▸ What the task requires
From the records below, pull each line that has "refresh".

▸ Material for this exercise
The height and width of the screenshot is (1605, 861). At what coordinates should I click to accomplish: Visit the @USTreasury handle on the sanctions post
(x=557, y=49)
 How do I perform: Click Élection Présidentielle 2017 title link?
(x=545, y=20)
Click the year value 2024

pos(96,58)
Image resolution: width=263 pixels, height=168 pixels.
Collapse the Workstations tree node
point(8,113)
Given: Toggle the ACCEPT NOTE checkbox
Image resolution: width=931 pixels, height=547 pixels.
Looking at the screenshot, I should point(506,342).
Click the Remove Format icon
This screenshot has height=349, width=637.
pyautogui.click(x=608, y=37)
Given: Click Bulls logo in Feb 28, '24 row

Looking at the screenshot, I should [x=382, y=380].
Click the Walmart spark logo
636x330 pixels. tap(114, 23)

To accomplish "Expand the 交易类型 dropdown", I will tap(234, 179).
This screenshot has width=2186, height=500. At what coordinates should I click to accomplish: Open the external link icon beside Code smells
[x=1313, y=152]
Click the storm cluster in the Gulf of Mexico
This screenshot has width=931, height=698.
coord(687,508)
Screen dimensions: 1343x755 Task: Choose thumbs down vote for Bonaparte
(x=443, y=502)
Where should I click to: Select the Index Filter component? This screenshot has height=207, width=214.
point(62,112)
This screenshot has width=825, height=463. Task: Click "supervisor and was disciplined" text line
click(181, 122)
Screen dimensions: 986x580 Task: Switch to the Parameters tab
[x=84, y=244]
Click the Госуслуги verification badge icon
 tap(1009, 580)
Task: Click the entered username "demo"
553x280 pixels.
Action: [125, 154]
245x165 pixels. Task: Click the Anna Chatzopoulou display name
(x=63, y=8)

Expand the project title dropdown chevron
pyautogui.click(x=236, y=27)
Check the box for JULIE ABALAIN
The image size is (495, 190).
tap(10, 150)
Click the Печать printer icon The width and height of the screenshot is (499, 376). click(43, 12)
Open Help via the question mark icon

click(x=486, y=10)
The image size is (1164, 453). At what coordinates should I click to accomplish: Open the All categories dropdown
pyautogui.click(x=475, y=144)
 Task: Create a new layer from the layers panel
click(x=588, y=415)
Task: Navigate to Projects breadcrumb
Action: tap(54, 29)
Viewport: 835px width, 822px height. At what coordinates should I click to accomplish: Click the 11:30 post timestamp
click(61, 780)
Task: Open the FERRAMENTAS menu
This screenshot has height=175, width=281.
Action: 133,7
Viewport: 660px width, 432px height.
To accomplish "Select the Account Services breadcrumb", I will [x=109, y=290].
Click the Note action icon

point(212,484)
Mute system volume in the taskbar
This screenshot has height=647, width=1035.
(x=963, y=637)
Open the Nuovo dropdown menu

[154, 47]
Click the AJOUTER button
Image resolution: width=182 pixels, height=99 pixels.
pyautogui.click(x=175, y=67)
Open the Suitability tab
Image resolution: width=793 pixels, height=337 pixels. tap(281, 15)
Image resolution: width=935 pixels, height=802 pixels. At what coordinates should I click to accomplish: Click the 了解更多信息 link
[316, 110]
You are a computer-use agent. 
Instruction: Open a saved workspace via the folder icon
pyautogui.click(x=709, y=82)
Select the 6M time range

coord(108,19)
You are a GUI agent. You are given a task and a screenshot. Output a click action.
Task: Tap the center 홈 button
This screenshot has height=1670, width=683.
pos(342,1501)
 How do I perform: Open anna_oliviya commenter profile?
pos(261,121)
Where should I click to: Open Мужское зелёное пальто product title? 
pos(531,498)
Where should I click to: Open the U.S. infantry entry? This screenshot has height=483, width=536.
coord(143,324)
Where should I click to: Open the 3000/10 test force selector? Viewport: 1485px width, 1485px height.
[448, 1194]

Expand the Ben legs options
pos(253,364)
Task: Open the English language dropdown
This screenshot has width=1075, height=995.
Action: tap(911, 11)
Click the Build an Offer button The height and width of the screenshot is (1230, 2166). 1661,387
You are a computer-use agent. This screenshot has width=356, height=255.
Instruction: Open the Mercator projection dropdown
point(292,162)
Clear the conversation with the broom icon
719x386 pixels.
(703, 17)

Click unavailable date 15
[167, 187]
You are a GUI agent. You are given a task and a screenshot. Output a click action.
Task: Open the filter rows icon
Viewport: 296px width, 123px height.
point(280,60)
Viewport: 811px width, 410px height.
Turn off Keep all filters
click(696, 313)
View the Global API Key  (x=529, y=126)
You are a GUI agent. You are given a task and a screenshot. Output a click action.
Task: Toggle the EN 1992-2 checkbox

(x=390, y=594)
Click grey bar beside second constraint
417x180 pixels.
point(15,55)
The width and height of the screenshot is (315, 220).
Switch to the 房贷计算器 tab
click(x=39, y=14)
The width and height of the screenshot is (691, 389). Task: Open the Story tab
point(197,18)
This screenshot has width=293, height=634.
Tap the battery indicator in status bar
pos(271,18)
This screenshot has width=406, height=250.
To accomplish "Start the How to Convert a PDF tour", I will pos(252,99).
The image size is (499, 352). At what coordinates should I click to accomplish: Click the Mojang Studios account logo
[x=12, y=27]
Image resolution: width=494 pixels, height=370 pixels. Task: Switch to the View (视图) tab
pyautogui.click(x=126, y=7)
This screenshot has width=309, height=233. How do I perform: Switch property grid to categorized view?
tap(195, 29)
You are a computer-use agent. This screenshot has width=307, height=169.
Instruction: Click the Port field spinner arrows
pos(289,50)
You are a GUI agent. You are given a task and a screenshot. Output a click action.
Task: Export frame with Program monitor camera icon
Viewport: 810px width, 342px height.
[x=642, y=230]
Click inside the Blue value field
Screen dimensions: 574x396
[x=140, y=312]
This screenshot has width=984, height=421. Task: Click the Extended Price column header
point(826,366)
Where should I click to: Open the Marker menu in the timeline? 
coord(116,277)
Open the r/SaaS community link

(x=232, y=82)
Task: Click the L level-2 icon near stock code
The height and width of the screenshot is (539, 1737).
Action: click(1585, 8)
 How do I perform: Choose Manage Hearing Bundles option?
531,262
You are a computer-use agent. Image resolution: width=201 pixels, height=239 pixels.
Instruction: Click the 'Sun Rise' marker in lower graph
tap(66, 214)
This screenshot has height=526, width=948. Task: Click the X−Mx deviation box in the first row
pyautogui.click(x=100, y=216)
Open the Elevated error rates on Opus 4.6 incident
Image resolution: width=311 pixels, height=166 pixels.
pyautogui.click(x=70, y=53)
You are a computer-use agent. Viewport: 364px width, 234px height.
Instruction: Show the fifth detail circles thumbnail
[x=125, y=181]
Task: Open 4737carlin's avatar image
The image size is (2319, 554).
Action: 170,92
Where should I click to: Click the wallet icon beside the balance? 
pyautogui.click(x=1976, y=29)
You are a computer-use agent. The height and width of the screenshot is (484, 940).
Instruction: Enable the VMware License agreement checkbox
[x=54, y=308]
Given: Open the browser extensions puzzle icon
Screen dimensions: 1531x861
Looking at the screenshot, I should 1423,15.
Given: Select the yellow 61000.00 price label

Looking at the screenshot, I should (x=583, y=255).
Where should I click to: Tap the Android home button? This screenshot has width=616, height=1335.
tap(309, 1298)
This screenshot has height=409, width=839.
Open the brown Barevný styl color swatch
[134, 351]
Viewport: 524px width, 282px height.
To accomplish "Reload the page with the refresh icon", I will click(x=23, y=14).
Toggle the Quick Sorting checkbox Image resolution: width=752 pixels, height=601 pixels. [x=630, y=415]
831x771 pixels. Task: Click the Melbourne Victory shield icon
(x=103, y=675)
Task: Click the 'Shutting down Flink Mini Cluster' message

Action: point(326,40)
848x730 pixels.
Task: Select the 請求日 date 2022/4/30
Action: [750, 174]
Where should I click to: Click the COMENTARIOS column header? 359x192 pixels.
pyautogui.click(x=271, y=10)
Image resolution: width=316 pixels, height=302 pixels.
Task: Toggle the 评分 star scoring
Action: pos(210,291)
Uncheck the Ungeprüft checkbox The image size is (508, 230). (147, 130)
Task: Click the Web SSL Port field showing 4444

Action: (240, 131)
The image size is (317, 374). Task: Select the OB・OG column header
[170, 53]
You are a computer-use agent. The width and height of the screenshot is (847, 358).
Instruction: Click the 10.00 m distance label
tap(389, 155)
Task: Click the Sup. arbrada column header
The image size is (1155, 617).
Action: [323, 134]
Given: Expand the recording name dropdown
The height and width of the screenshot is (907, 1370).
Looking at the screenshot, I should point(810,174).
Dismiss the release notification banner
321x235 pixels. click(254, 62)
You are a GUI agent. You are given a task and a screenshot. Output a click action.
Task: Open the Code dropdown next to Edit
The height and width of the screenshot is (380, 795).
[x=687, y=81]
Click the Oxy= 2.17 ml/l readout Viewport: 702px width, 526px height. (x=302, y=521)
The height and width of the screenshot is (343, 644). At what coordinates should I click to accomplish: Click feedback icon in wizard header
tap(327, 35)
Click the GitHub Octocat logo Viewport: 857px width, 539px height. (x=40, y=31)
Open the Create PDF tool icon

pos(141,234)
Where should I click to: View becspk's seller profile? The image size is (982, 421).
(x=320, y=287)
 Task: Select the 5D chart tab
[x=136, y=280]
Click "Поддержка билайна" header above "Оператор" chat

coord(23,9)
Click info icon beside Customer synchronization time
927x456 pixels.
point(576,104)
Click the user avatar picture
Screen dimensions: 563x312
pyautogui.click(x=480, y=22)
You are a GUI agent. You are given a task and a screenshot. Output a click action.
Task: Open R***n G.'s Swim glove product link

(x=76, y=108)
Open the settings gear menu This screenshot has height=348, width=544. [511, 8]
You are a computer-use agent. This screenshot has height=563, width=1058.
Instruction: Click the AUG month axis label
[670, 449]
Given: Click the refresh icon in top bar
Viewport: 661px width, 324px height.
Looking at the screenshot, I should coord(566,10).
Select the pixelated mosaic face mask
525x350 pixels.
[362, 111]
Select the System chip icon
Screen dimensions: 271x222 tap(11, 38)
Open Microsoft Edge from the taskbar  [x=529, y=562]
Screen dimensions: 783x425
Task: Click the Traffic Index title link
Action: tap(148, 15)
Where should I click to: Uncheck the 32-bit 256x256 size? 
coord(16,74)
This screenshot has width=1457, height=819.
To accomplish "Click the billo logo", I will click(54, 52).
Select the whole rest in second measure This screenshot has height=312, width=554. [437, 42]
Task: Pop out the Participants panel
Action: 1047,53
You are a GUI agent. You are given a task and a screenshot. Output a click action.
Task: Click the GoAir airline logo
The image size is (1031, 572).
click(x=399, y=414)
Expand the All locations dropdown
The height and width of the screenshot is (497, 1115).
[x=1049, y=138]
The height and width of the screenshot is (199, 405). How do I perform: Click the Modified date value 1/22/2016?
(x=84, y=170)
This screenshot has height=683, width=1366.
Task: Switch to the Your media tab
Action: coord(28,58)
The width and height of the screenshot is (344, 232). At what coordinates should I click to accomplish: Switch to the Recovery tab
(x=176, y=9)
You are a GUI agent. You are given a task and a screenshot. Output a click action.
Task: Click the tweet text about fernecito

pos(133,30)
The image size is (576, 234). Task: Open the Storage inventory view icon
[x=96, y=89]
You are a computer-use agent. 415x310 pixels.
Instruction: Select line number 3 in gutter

▸ Exercise output
To accomplish "Reload the page with the refresh icon", I will click(x=23, y=14).
Given: Click the refresh icon in top bar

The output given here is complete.